[EXERCISE MATERIALS]

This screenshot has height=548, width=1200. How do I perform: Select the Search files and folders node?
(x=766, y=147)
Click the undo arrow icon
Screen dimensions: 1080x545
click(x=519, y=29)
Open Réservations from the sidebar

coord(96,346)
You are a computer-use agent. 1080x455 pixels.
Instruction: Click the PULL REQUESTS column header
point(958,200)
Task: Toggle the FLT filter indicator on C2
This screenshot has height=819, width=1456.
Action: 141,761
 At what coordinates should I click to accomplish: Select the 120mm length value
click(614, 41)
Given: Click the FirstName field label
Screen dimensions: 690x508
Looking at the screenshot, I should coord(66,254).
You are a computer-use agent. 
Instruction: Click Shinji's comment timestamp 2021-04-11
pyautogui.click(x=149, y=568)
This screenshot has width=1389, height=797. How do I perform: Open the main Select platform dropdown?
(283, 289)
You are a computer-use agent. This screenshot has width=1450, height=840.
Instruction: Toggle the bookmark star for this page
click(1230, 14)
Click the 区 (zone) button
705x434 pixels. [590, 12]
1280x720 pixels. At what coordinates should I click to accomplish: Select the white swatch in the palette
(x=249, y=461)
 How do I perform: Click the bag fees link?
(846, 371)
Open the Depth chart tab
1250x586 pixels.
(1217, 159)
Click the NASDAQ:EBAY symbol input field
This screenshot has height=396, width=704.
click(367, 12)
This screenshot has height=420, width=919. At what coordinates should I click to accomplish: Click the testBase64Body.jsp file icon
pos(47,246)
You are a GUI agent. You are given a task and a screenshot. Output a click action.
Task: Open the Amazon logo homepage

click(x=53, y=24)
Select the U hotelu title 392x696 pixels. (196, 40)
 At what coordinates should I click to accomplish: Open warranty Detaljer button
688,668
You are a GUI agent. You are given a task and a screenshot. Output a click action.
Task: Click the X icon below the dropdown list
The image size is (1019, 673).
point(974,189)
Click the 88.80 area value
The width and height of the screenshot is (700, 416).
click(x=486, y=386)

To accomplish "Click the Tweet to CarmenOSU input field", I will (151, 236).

[WHAT YOU ARE ASKED TO DO] Copy the records above word for word.

[COMPLETE ANSWER]
This screenshot has height=548, width=1200. How do I perform: Select the Search files and folders node?
(x=766, y=147)
Click the undo arrow icon
Screen dimensions: 1080x545
click(x=519, y=29)
Open Réservations from the sidebar

coord(96,346)
You are a computer-use agent. 1080x455 pixels.
Instruction: Click the PULL REQUESTS column header
point(958,200)
Task: Toggle the FLT filter indicator on C2
This screenshot has height=819, width=1456.
Action: 141,761
 At what coordinates should I click to accomplish: Select the 120mm length value
click(614, 41)
Given: Click the FirstName field label
Screen dimensions: 690x508
Looking at the screenshot, I should coord(66,254).
You are a computer-use agent. 
Instruction: Click Shinji's comment timestamp 2021-04-11
pyautogui.click(x=149, y=568)
This screenshot has width=1389, height=797. How do I perform: Open the main Select platform dropdown?
(283, 289)
You are a computer-use agent. This screenshot has width=1450, height=840.
Instruction: Toggle the bookmark star for this page
click(1230, 14)
Click the 区 (zone) button
705x434 pixels. [590, 12]
1280x720 pixels. At what coordinates should I click to accomplish: Select the white swatch in the palette
(x=249, y=461)
 How do I perform: Click the bag fees link?
(846, 371)
Open the Depth chart tab
1250x586 pixels.
(1217, 159)
Click the NASDAQ:EBAY symbol input field
This screenshot has height=396, width=704.
click(367, 12)
This screenshot has height=420, width=919. At what coordinates should I click to accomplish: Click the testBase64Body.jsp file icon
pos(47,246)
You are a GUI agent. You are given a task and a screenshot. Output a click action.
Task: Open the Amazon logo homepage

click(x=53, y=24)
Select the U hotelu title 392x696 pixels. (196, 40)
 At what coordinates should I click to accomplish: Open warranty Detaljer button
688,668
You are a GUI agent. You are given a task and a screenshot. Output a click action.
Task: Click the X icon below the dropdown list
The image size is (1019, 673).
point(974,189)
Click the 88.80 area value
The width and height of the screenshot is (700, 416).
click(x=486, y=386)

To accomplish "Click the Tweet to CarmenOSU input field", I will (151, 236).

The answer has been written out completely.